Vivimos —sobrevivimos, mejor— en un mundo saturado de un enunciado dominante que sólo busca perpetuar el poder del Capital y mantener en la alienación total a los individuos. El Sistema pretende imponernos un discurso general y globalizado, como una sola y férrea unidad sin fisuras; de allí que la poesía —en los tiempos actuales— se yerga como una defensa de lo humano y una de sus características sea el presentar fragmentos, producto de fisuras —digámoslo así. En torno a esto, el trabajo de Azahara Palomeque parece tener una fuerte conciencia de la situación: significaría una reivindicación de lo personal, proyectando pedazos de lenguaje asidos a la experiencia sensorial en son de combate: “alguien/ no me autoriza a hablar como vergel,/ a hilvanar el estiércol de la boca/ como si por él discurrieran/ nuestras ansias/ infantiles de muerte”. Y más claramente: “yo filtro, yo cabalgo la mano de estar/ por estos intersticios herejes”. Podríamos decir que esta poesía se entronca con llamada tradición de la ruptura —codificada, entre otros por Octavio Paz— que se habría iniciado en los heroicos tiempos de la Vanguardia, nuestra poeta asimila esa energía que nos impulsa hacia más allá, hacia otro sitio [La verdadera vida está en otra parte —Rimbaud dixit—], esto se percibe en la insoslayable dinámica de los poemas que conforman RIP (Rest in Plastic) en un tremendo movimiento que se dirige hacia la vida, aunque ella esté o se vislumbre en otra parte: no en este opresivo Sistema que padecemos.

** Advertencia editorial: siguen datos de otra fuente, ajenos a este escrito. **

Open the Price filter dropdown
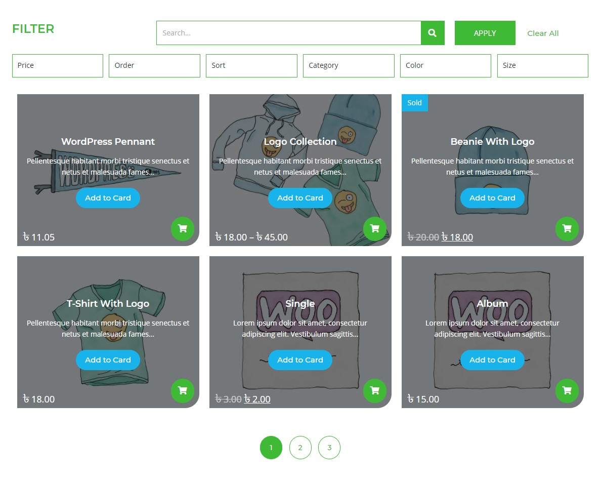 [58, 66]

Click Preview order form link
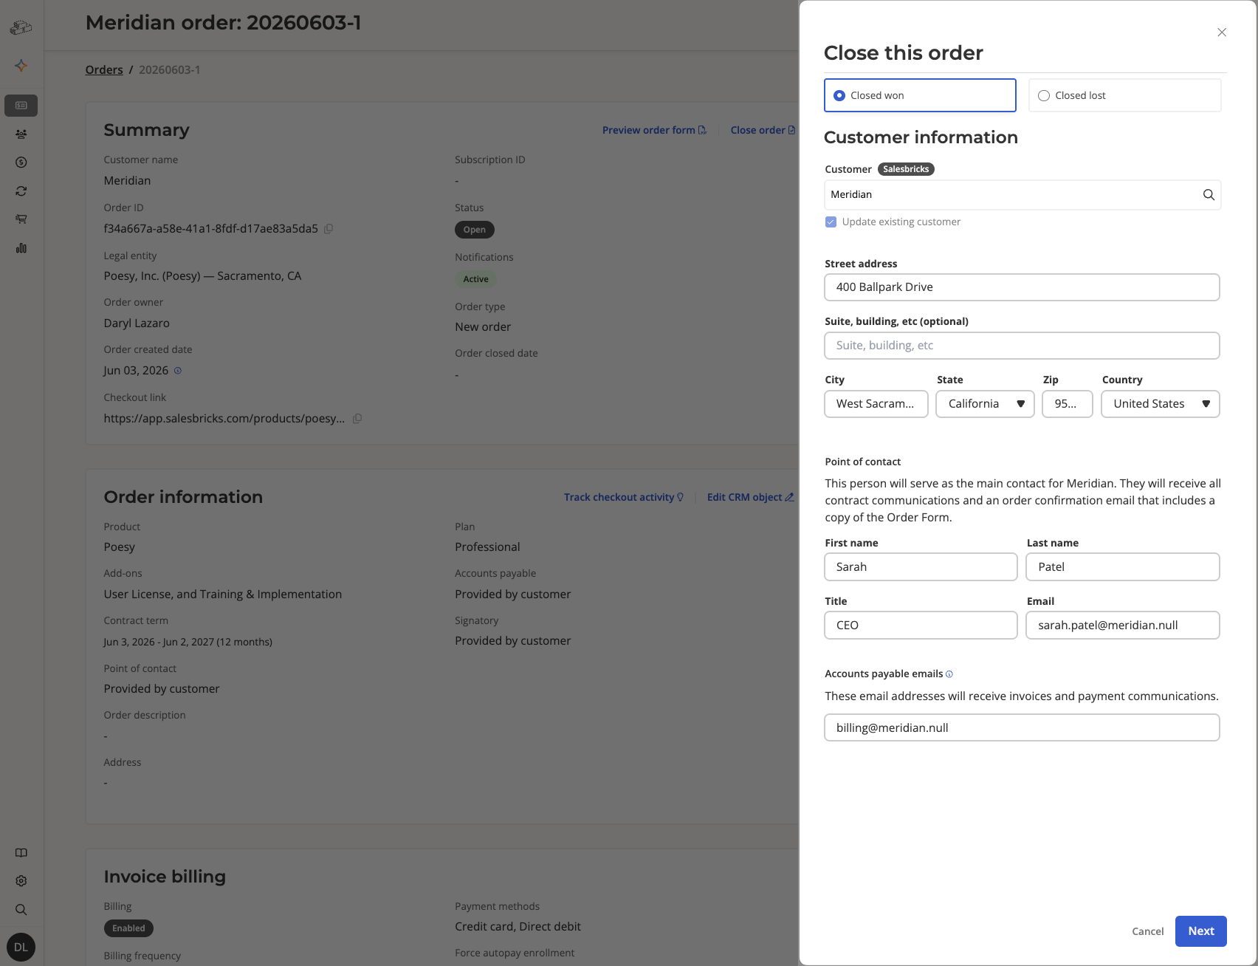click(x=654, y=130)
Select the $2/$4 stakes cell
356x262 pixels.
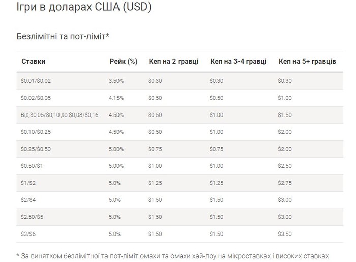pyautogui.click(x=28, y=200)
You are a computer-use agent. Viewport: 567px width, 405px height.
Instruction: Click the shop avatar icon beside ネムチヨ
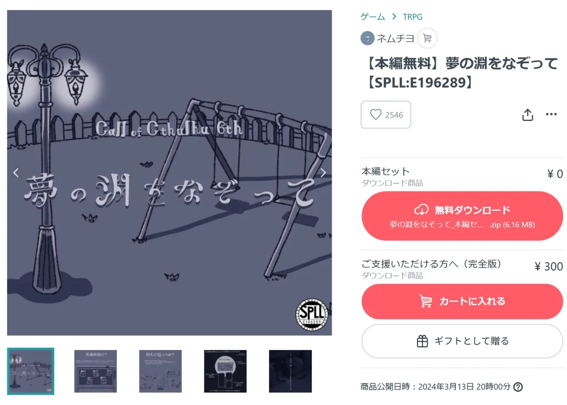click(367, 38)
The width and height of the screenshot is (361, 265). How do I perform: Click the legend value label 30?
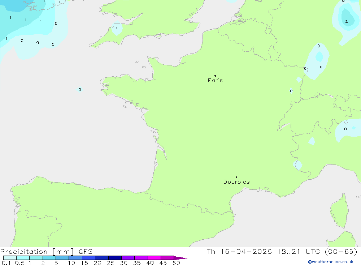point(124,263)
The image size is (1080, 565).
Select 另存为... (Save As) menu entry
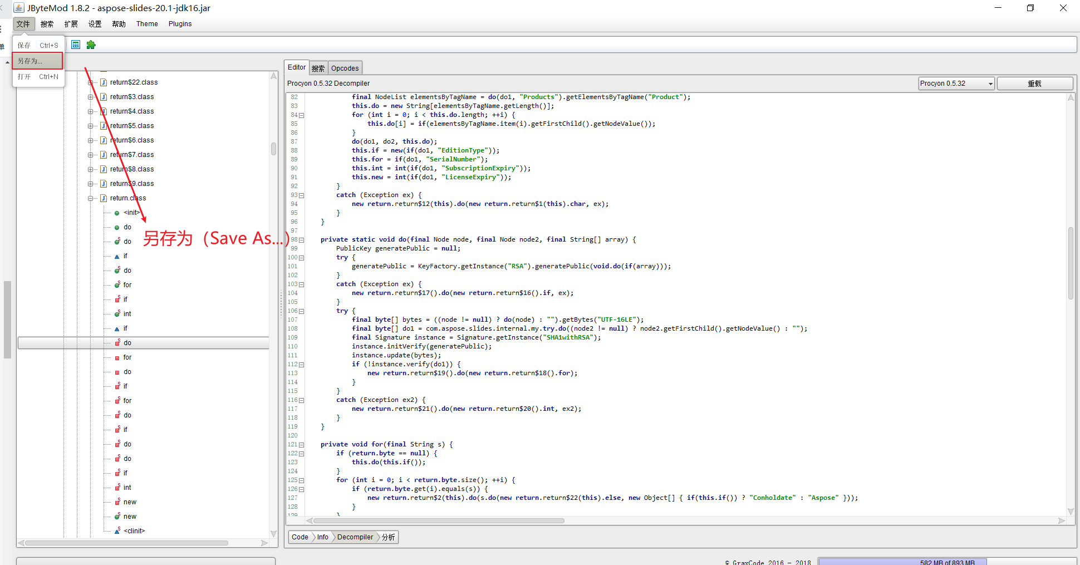pos(37,61)
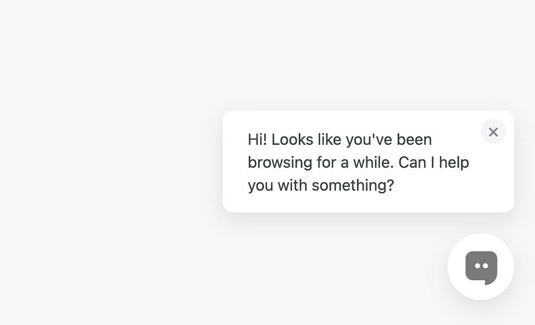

Queremos salir de esto, de la opresión que soportamos, actuamos contra el lenguaje —aunque él nos envuelva— así como contra creencias ancestrales aunque ellas nos sigan aprisionando: “Nadie cree/ hoy en los dioses, pero los dioses/ colectan masa de nuestros tobillos, continúan su juego/ en los raíles oxidados del tiempo”. En suma, estamos ante un notable libro de poesía crítica —como quiso Eliot debía ser la poesía moderna—. Palomeque cumple por todo lo alto su objetivo de hacernos confrontar con nosotros mismos, aunque —en las páginas finales de su libro— hallemos “Esperanza”, poema que nos entrega la posibilidad no negada se sentir ese altruismo. Leamos cómo lo expresa la poeta, con su muy particular estilo y tono: “La esperanza, esa vieja estima de postales con dirección ilegible, o llenar la espiral con un crujido de hojas que imagina nuestros pies; hoy/ es uno de esos días en que agradezco, despojándome a mi manera animal del azúcar, sacándome los clavos”. Hay que sacarse los clavos entonces (o sea, todo lo que te duele, te molesta o te sojuzga) no sólo para disfrutar de esta nueva poesía del lenguaje (como me gusta a mí denominarla), sino para decir con Azahara: “Pero vale/ un día cada cierto tiempo el desapego hacia el mundo, lamerse las pezuñas/ sin necesidad de ajena aprobación”. Eso se llama libertad, el más precioso don que nos posee y por el que debemos luchar cada minuto de nuestra vida.